*** QUOTED PASSAGE Section Begins ***

The disease originated at a small dog commercial breeding facility in Marion County, the Iowa Department of Agriculture & Land Stewardship said in a statement.
The animals and the facility are quarantined as dogs undergo testing, the department said.
While the threat to pet owners is low, “dog breeders, veterinary staff and anyone who comes in contact with blood, tissues and fluids during the birthing process may be at higher risk and should consult their primary physician,” the department said.
Human infection from the disease is rare. It requires close contact with infected dogs. Infections cause flu-like symptoms — including fever and back pain — as well as joint pain. Rarely, the university said, cases can involve the nervous system, eyes or heart.
This is just one more reason to adopt and not shop.
∙Red Cross has Online Course and App for Cat and Dog Owners and dog walkers to take to help provide emergency care until veterinary help is available.
“Pet lovers will learn what to do if their cat or dog is choking, has a wound or needs CPR,” said Russ Huge, Interim Executive Director of the Central Valley chapter. “They will also learn how to include their pet in their family’s emergency preparedness plans.”
People can access the course on their desktop or tablet at redcross.org/catdogfirstaid and go through the content at their own pace. It takes approximately 30 minutes to complete the course. The interactive course includes:
How to determine a pet’s normal vital signs so that owners can notice if there are any irregularities;
Step-by-step instructions and visual aids for what to do if a pet is bleeding, having a seizure or is suffering from heatstroke; and
Information on preventative care, health and tips for a pet’s well-being.
The app helps owners learn what emergency supplies to have, when they should contact their veterinarian, and where to find a pet care facility or pet-friendly hotel. Users learn how to assemble a pet first aid kit and an emergency kit. Step-by-step instructions, videos and images for more than 25 common first aid and emergency situations.

*** QUOTED PASSAGE Section Ends ***
*** INPUT DATA Section Begins ***

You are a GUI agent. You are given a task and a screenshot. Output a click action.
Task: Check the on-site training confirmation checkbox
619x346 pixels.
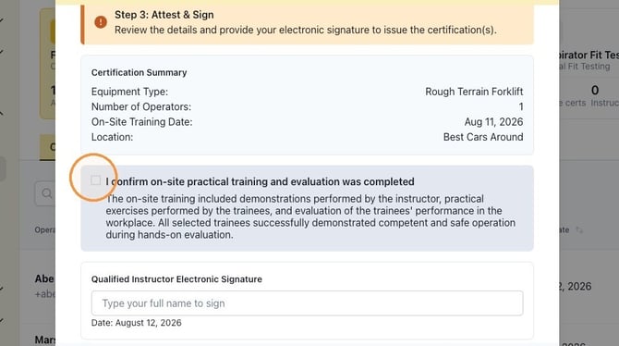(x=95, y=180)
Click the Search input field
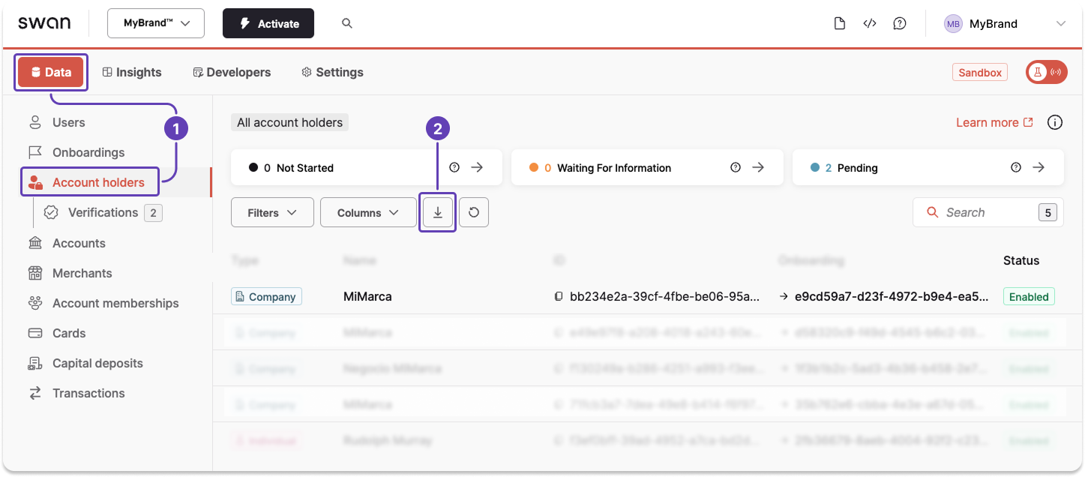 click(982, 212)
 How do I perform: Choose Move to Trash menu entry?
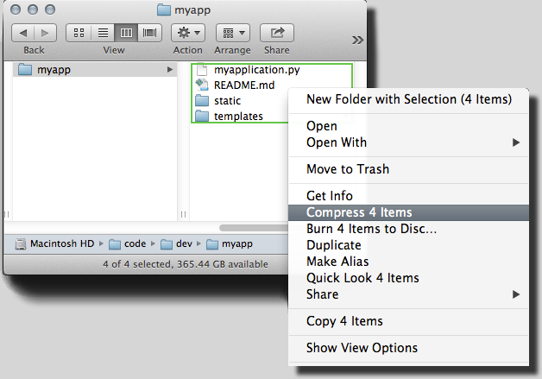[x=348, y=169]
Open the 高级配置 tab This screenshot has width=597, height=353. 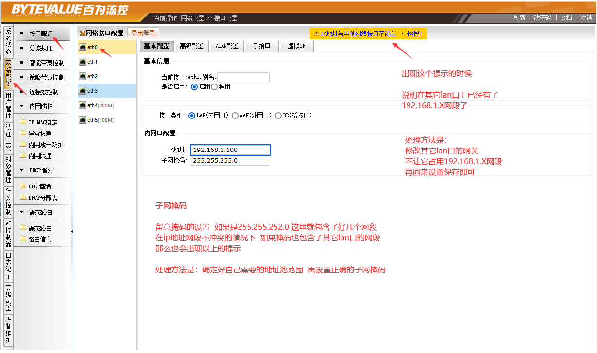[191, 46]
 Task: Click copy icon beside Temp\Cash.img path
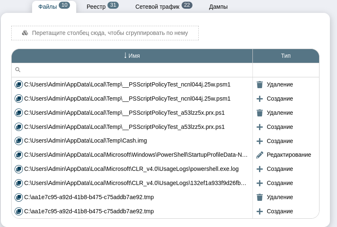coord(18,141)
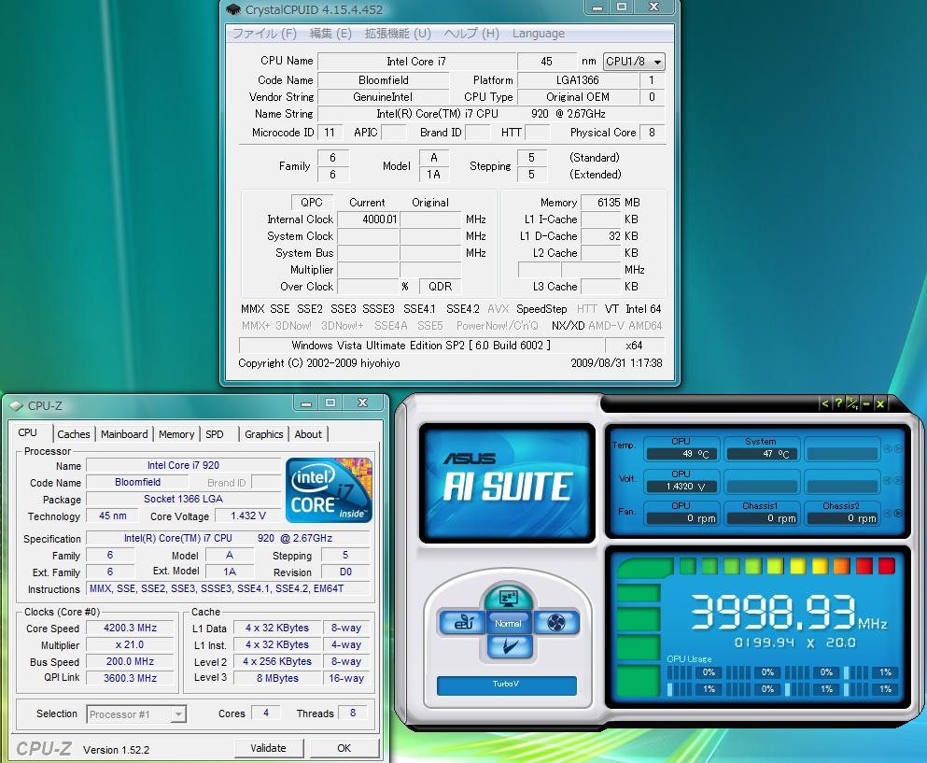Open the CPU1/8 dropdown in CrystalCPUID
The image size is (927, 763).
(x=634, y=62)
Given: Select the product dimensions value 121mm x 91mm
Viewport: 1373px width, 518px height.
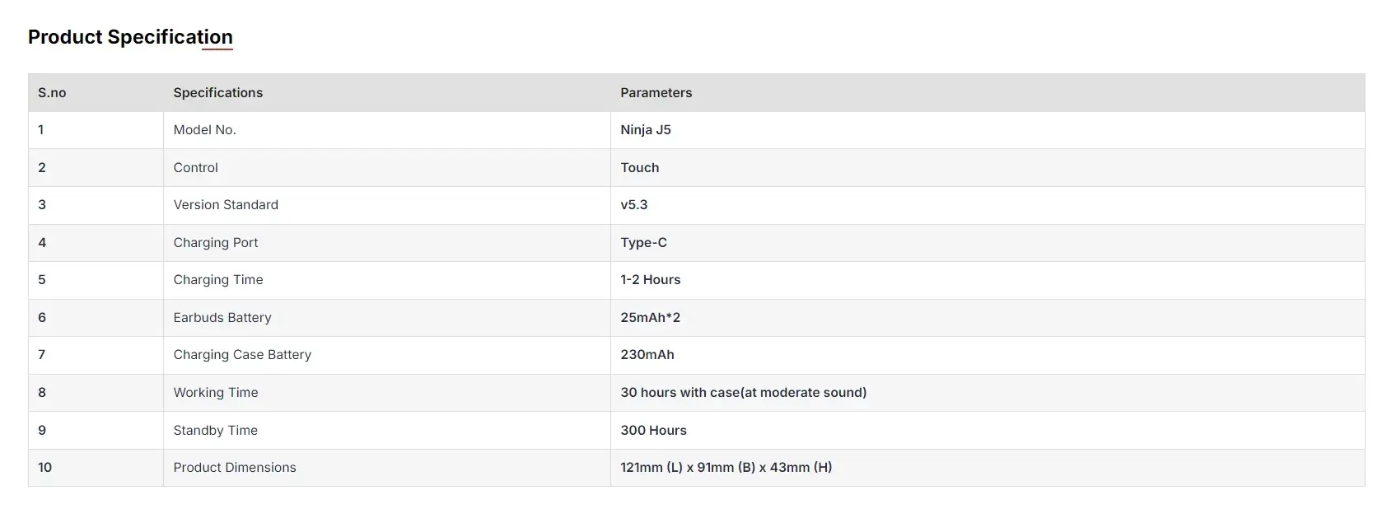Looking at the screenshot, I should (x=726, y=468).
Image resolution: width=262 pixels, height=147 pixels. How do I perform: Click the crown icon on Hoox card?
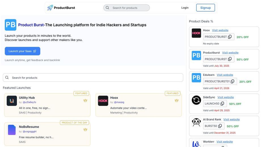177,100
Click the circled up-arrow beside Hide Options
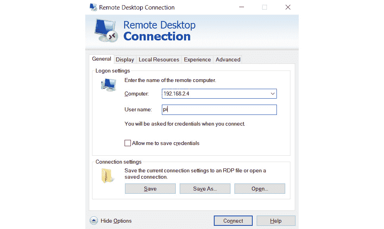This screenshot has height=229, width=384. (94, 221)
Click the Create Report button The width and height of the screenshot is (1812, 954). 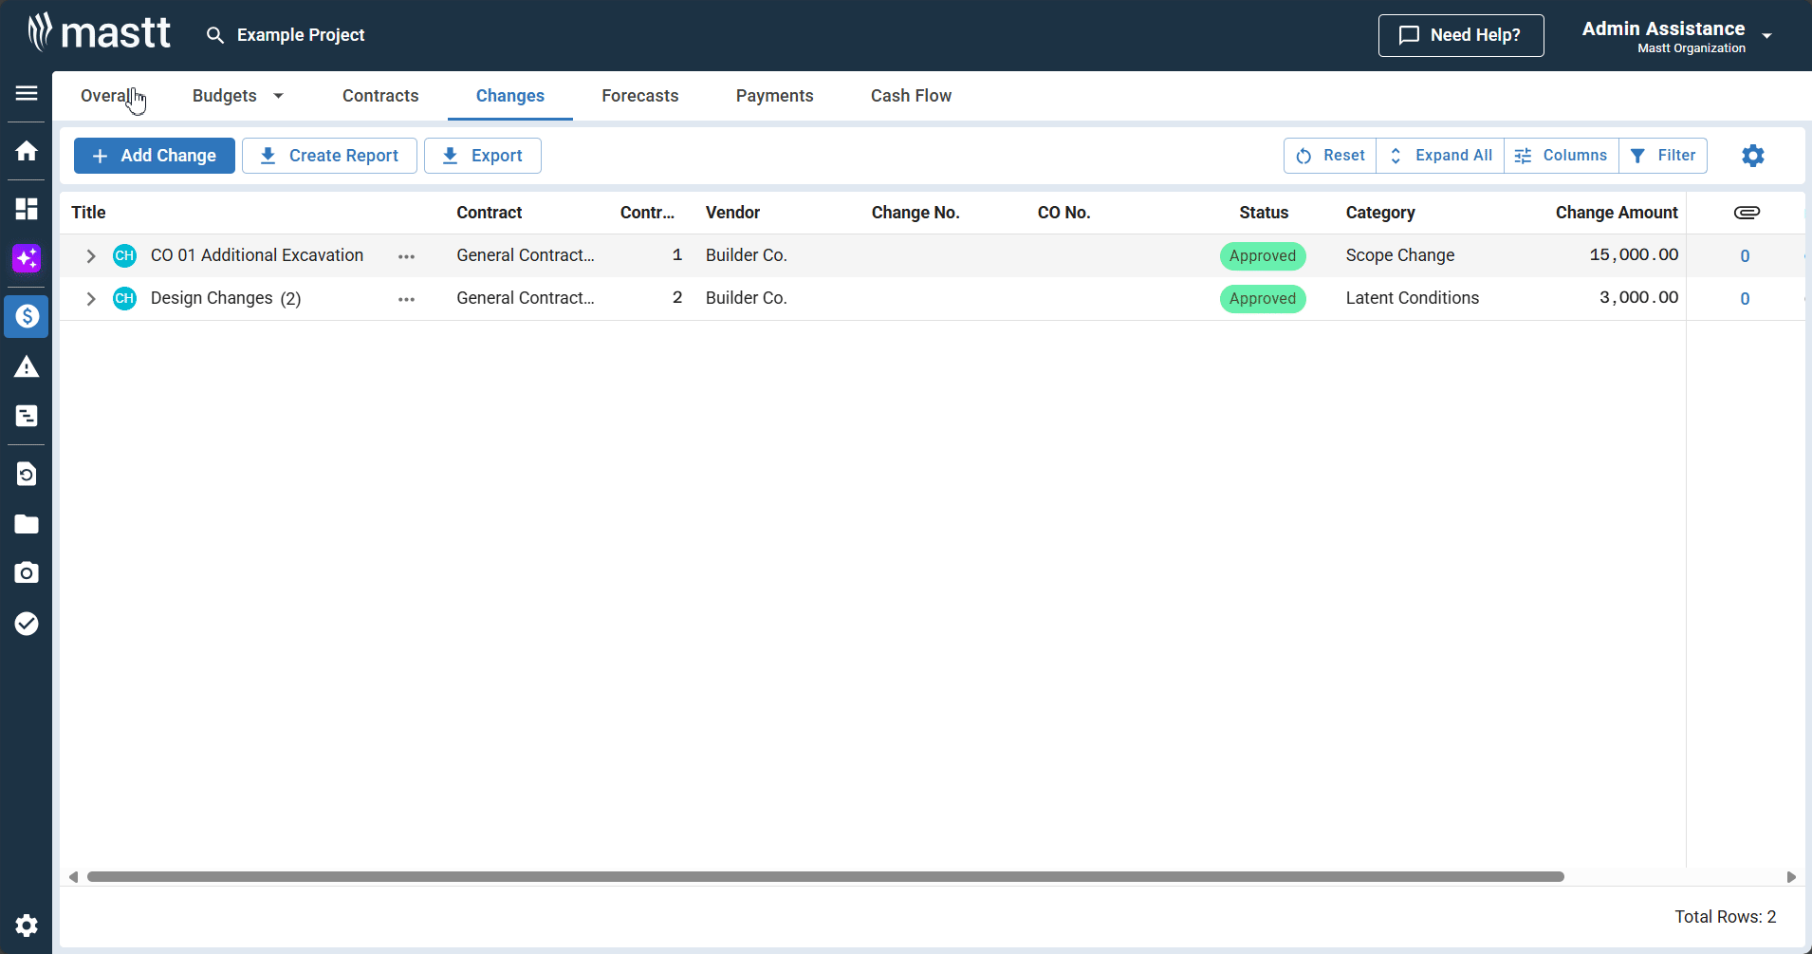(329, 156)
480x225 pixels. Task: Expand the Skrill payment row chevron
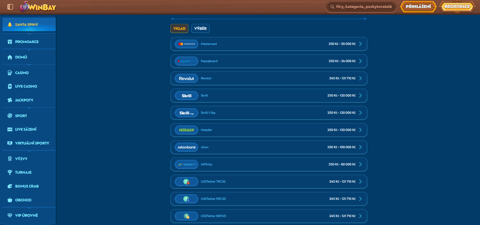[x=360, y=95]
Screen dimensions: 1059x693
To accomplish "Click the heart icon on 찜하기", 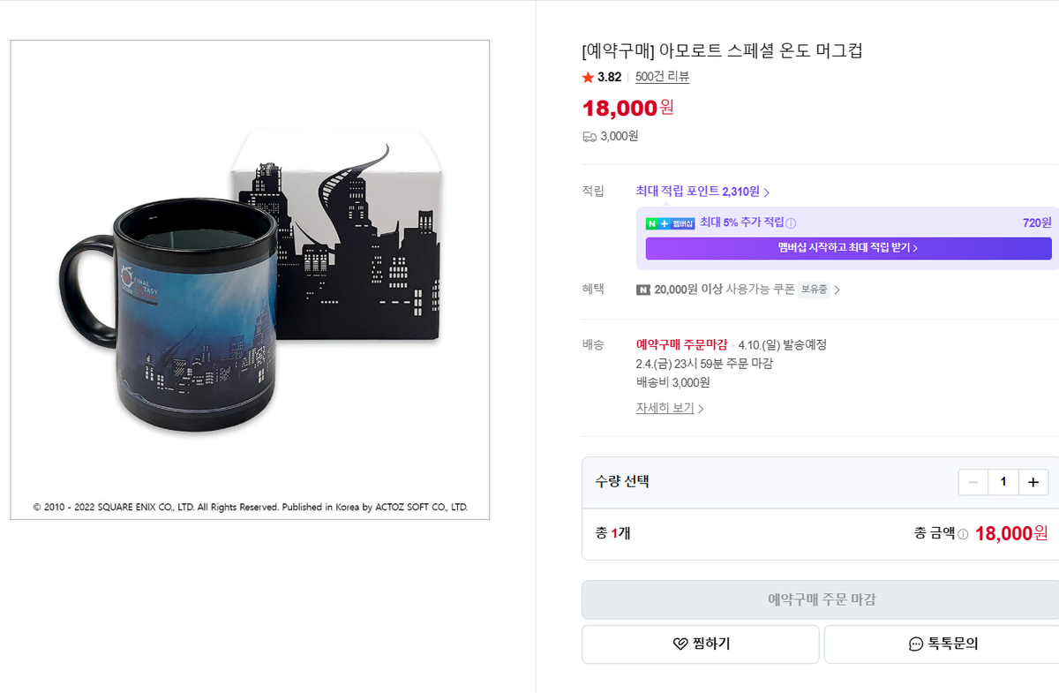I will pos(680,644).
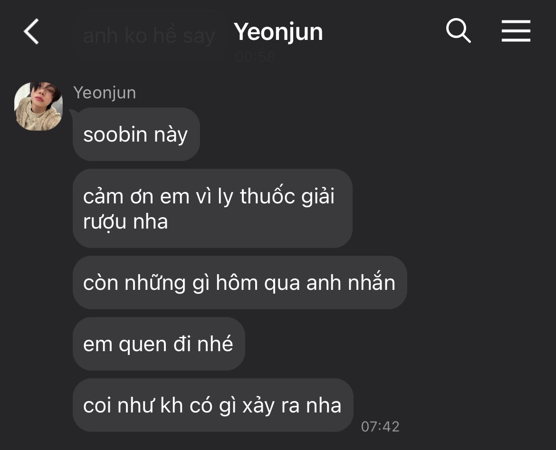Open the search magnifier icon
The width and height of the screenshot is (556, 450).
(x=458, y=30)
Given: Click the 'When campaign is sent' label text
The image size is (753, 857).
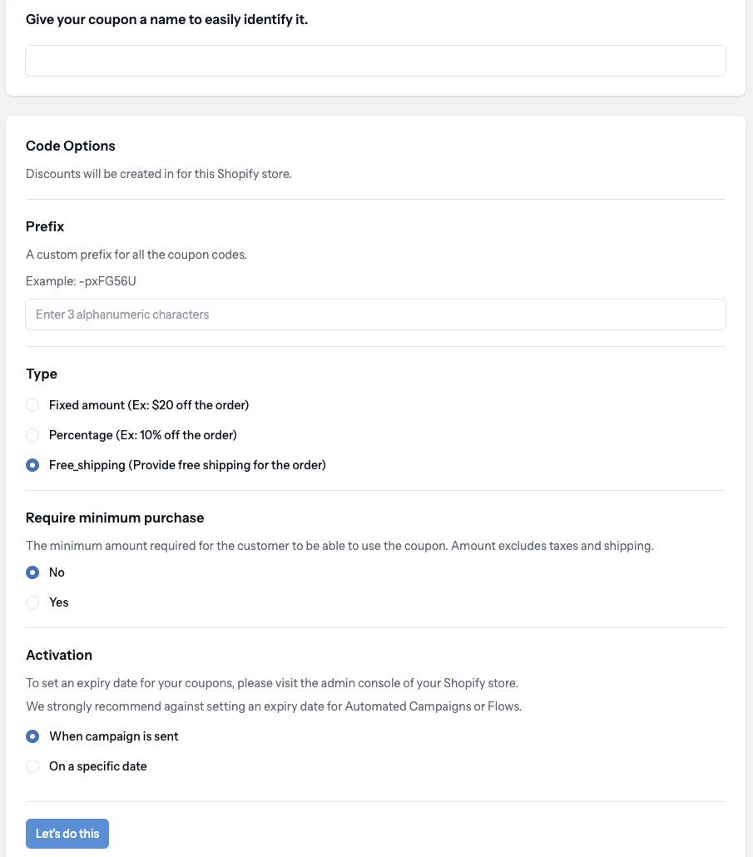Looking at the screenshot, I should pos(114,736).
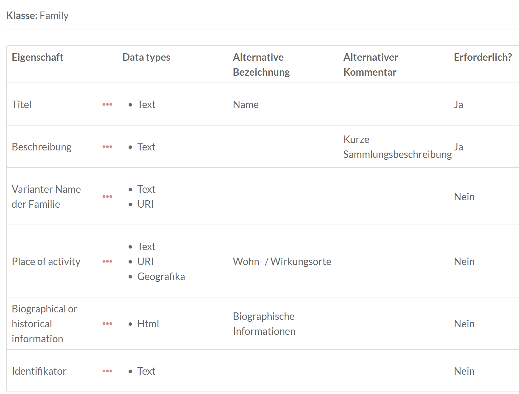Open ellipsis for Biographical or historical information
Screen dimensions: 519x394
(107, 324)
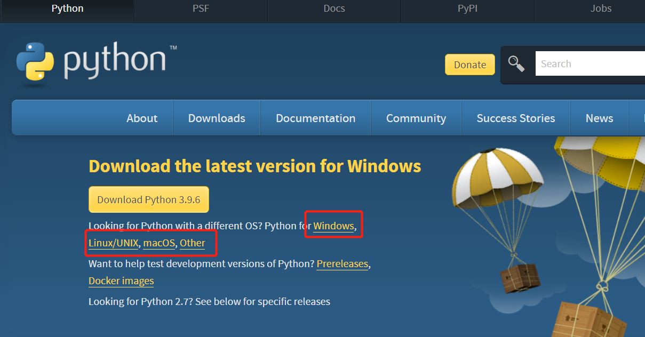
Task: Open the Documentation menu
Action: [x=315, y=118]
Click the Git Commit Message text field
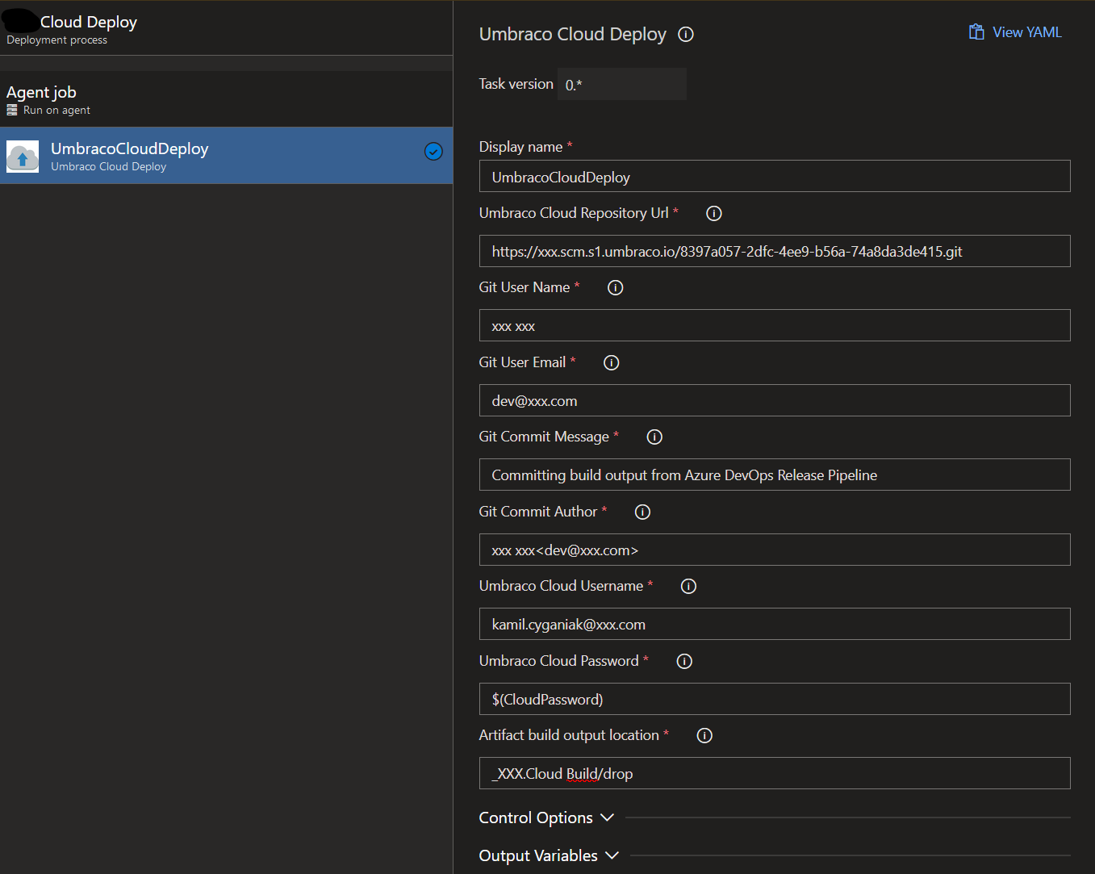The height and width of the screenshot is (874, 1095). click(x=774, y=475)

*** INPUT DATA Section Ends ***

## WHAT YOU WILL DO
• 1. According to the pet health text, about how long does it take to complete the online course?
• 2. Transcribe the stretch of the pet health text from "Human infection from" through "help is available.".
• 3. Recast the paragraph of the pet health text that begins "The app helps owners learn" as a short bulleted list.
Use only the pet health text to respond, not the listing.

## ANSWERS TO THE EXERCISES
• 1. Approximately 30 minutes.

• 2.
Human infection from the disease is rare. It requires close contact with infected dogs. Infections cause flu-like symptoms — including fever and back pain — as well as joint pain. Rarely, the university said, cases can involve the nervous system, eyes or heart.
This is just one more reason to adopt and not shop.
∙Red Cross has Online Course and App for Cat and Dog Owners and dog walkers to take to help provide emergency care until veterinary help is available.

• 3.
The app covers:
- What emergency supplies to have
- When to contact a veterinarian
- Where to find a pet care facility or pet-friendly hotel
- How to assemble a pet first aid kit and an emergency kit
- Step-by-step instructions, videos and images for more than 25 common first aid and emergency situations